Ja, die Menge war aufgebracht. Der Besuch der Kanzlerin war für nicht wenige Menschen das Ventil für viele Monate voller Frust und Fragen. Ich fand den Protest in der stattgefundenen Form völlig übertrieben. Auf der anderen Seite kann ich nachvollziehen, was Menschen dazu bringt, dieses hässliche Wort „Lügenpack“ zu rufen. Albrecht Müller hat hierzu bei den Nachdenkseiten den Artikel „Lügenpack!– Ist das Skandieren dieses Vorwurfs zu viel des Guten?“ geschrieben. Zitat:

Was sollen die Gegner von Stuttgart 21 noch anderes rufen? Sie sind hingehalten und belogen worden und man hat durch den Abriss von Teilen des Bahnhofs Fakten geschaffen, die jede Revision unmöglich machen – auch dann, wenn die Kosten weit über die gesetzten Grenzen hinweg steigen oder gravierende Mängel wie beim Brandschutz bekannt werden. Das Projekt verdankt seine Durchsetzung großen Interessen und einer professionellen wenn auch verlogenen Agitation – wie etwa der Behauptung, an der Durchsetzung von Stuttgart 21 zeige sich Deutschlands Zukunftsfähigkeit.
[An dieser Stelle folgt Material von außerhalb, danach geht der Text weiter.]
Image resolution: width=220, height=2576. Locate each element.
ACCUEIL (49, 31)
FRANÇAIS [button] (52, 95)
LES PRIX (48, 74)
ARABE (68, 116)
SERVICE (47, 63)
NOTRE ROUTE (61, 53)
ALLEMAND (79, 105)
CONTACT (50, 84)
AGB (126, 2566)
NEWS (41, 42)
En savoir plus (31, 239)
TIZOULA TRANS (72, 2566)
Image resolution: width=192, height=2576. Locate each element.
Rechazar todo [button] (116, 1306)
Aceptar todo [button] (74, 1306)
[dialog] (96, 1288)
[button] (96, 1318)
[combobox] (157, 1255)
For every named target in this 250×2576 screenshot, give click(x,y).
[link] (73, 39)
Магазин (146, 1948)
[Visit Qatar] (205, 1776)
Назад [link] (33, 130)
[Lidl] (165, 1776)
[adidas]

Um eines nochmal klarzustellen: persönlich finde ich diese Rufe nicht gut, man kann sie aber respektieren. Das ist eben auch Teil einer Demokratie. Mein Eindruck vom Freitag unterstützt die These der Nachdenkseiten. In manchen Augen sah man Wut, Verzweiflung und teilweise vielleicht auch Hass. Das ist nicht gut, jedoch kann man das auch nicht einfach so wegdiskutieren. Oder gar mit Turnerscher Leichtigkeit darüber hinweggehen, indem man auf einem Wahlplakat mit „Genug vom Streit? Turner wählen!“ wirbt. Das ist eine Verballhornung der Situation. Im Kessel brodelt es noch, Herr Turner wirbt für Bürgerbeteiligung, etc. und schliesst eine nicht unerhebliche Gruppe an Menschen somit bereits vorher aus.

Das ist nicht die Art der Bürgerbeteiligung, die sich ein Teil der Menschen in Stuttgart wünscht. Wenn von Ehrlichkeit die Rede ist, dann meint es gefälligst auch ehrlich. Dieses Taktieren und Geplänkel ist genau das, wovon die Mehrheit der Menschen die Nase voll hat. Auch bewusstes Schweigen kann eine Lüge sein, die später erst bekannt wird. So ist das.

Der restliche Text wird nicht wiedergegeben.